Work item:
Copy the records below, from the line containing "You are a computer-use" through the last line; leave out pictures.

Recorded information:
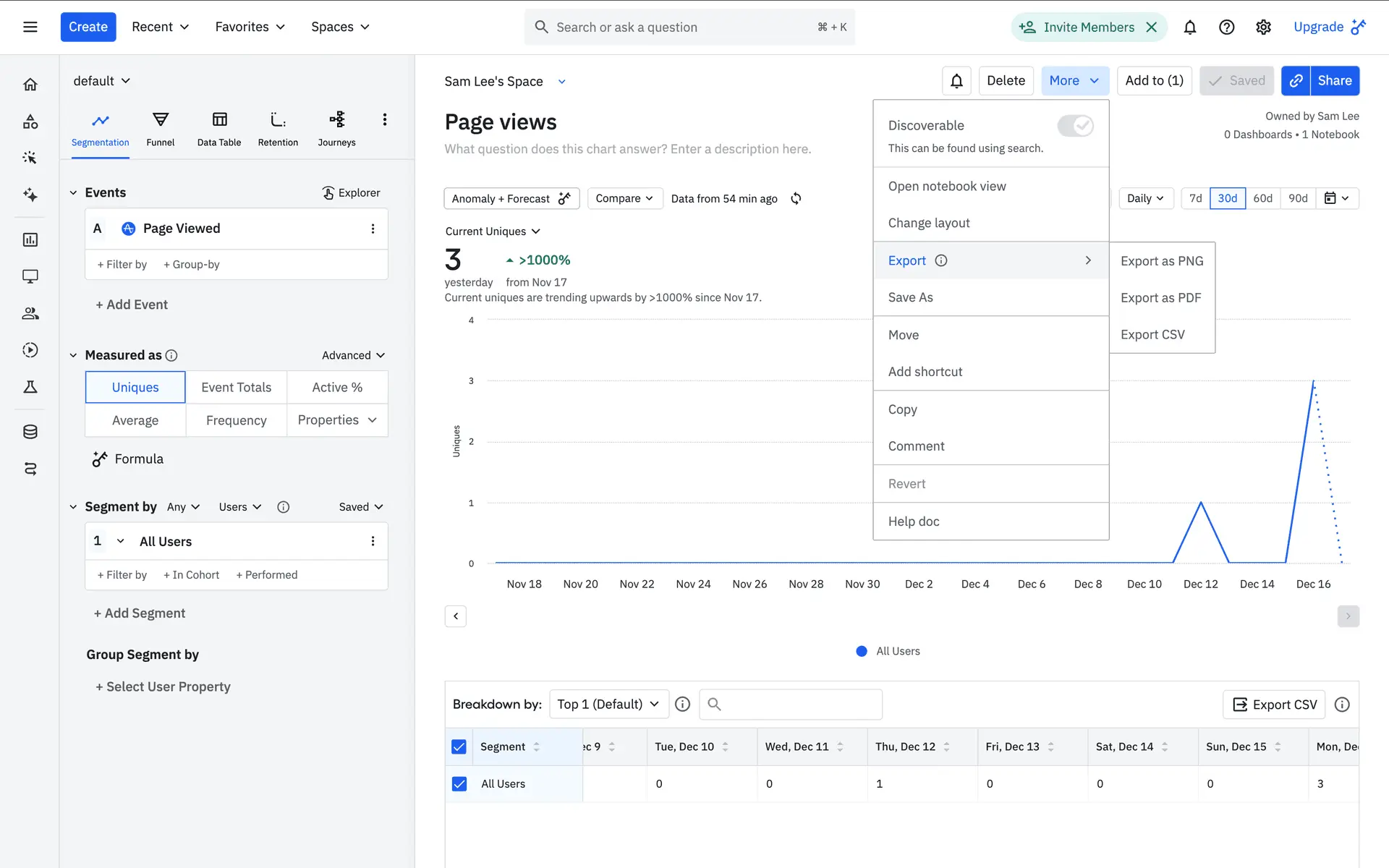Open settings gear icon
Viewport: 1389px width, 868px height.
1263,27
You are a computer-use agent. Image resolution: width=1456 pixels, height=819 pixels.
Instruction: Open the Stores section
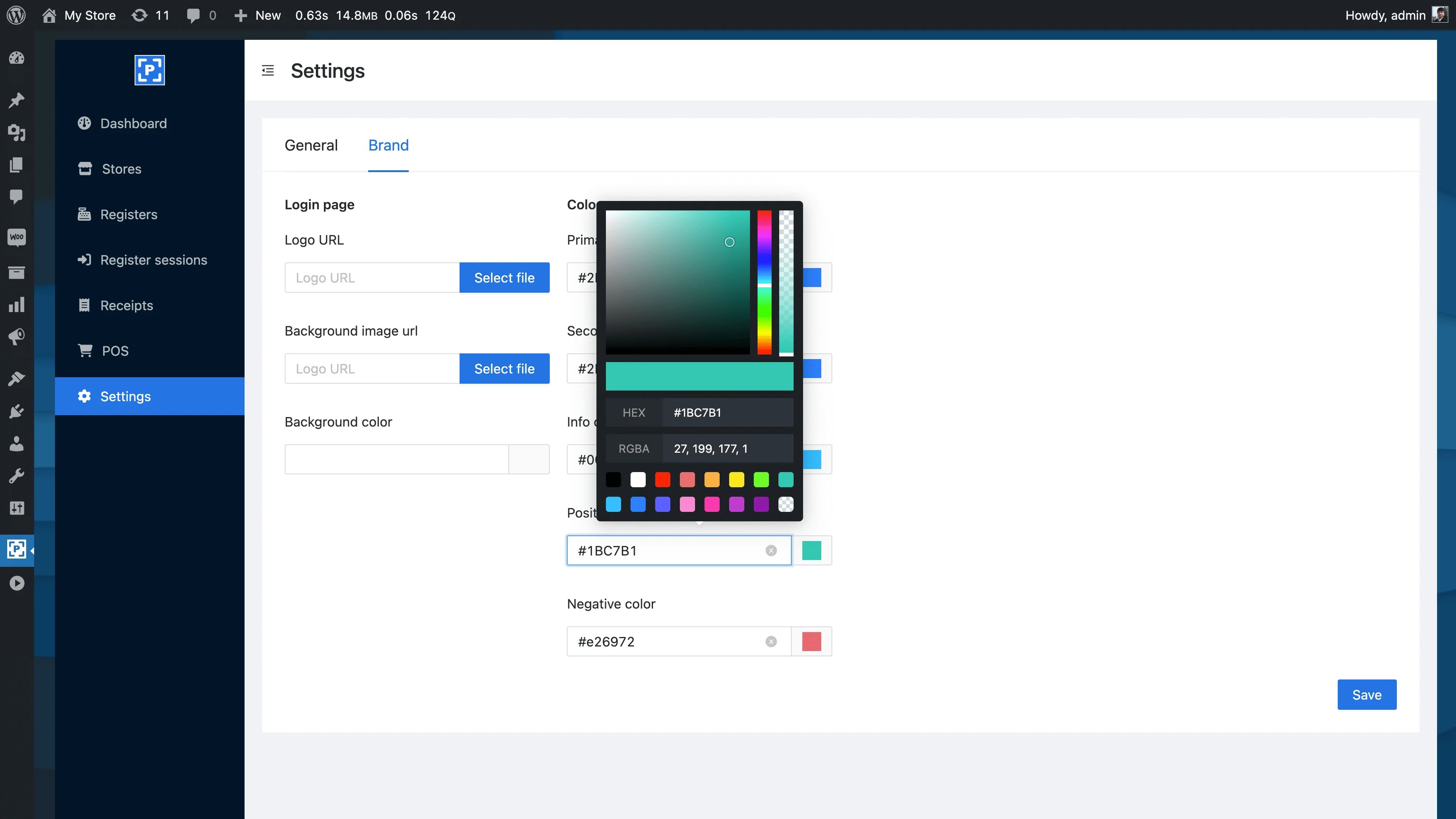(121, 169)
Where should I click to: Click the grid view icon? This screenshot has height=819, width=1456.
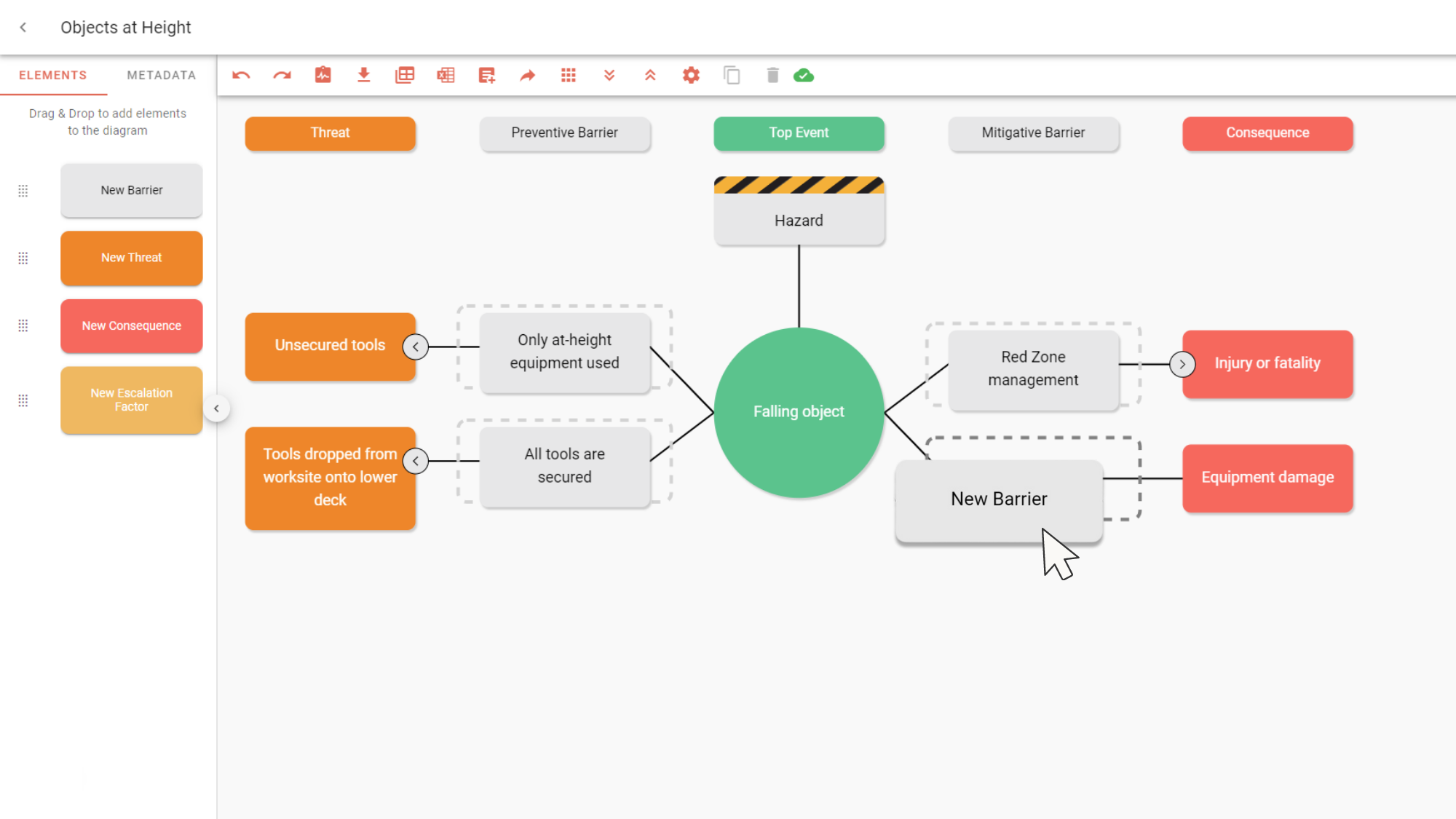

Reply:
You are a computer-use agent. Image resolution: width=1456 pixels, height=819 pixels.
Instruction: Open the Stores section
(121, 169)
Where should I click to: Click the grid view icon? This screenshot has height=819, width=1456.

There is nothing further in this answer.